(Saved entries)
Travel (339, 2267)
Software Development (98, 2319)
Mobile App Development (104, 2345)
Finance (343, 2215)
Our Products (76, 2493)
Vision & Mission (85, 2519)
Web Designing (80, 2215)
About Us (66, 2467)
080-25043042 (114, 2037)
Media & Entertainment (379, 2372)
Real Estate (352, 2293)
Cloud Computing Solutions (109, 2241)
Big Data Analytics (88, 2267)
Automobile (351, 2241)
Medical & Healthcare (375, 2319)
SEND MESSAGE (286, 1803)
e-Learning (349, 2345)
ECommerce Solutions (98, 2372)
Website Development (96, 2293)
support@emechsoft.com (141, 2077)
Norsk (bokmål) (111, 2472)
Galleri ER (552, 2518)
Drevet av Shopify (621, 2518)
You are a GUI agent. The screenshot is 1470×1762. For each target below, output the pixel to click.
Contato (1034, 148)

What you need to do.
Only the lines from the one bearing "support@emechsoft.com (141, 2077)" through the end of the entries above belong in the answer, each one exactly as given.

Result.
support@emechsoft.com (141, 2077)
Norsk (bokmål) (111, 2472)
Galleri ER (552, 2518)
Drevet av Shopify (621, 2518)
You are a GUI agent. The screenshot is 1470×1762. For each target below, output the pixel to click.
Contato (1034, 148)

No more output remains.